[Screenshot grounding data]
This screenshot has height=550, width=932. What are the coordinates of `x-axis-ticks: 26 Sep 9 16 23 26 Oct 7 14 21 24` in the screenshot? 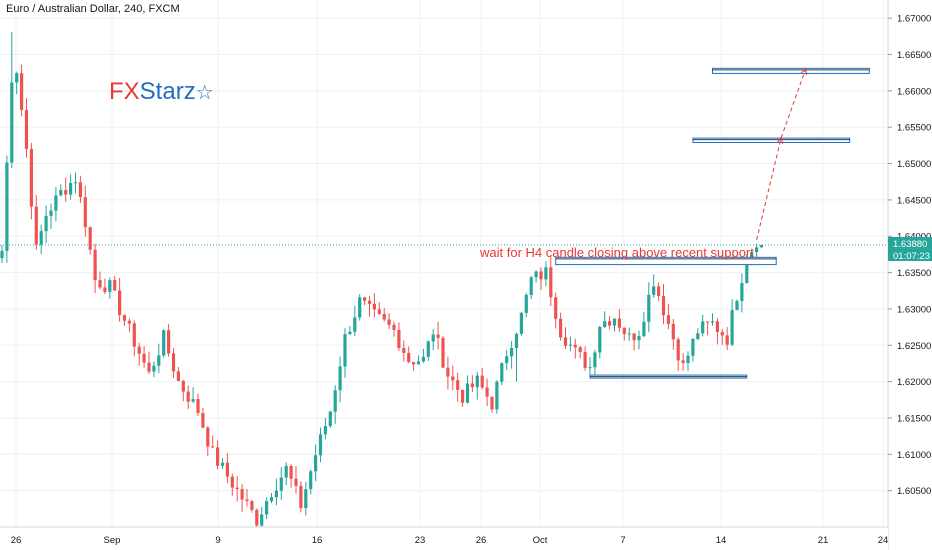 It's located at (450, 540).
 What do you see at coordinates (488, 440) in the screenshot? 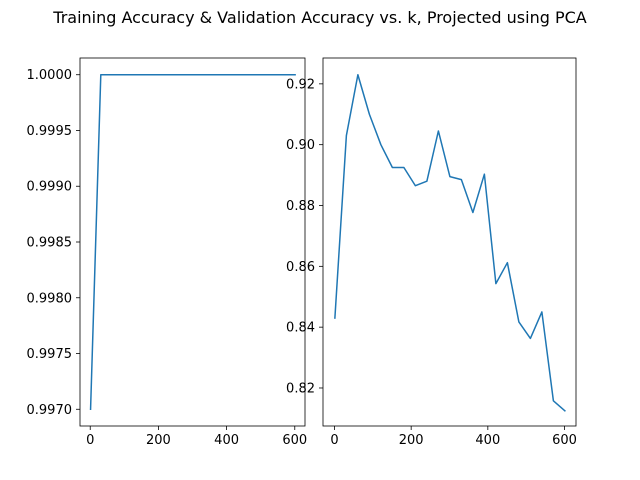
I see `val-x-tick-label: 400` at bounding box center [488, 440].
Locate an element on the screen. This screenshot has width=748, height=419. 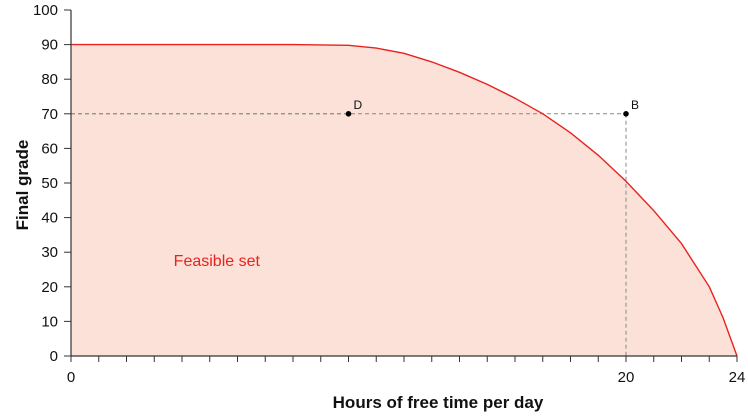
annotation-label: Feasible set is located at coordinates (218, 262).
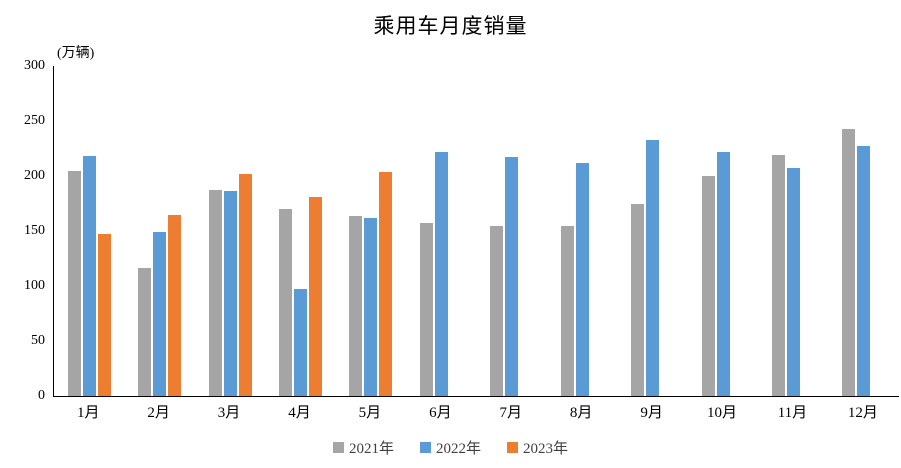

### ACTION ITEM
Can you swap "screenshot" for "screen capture" in the rows, starting at the line that contains "What do you" and ending at the last row, and change nothing else? Leave the pictures out of your answer.

### SOLUTION TO THE PROBLEM
 What do you see at coordinates (488, 440) in the screen capture? 
I see `val-x-tick-label: 400` at bounding box center [488, 440].
Locate an element on the screen. This screen capture has width=748, height=419. 
annotation-label: Feasible set is located at coordinates (218, 262).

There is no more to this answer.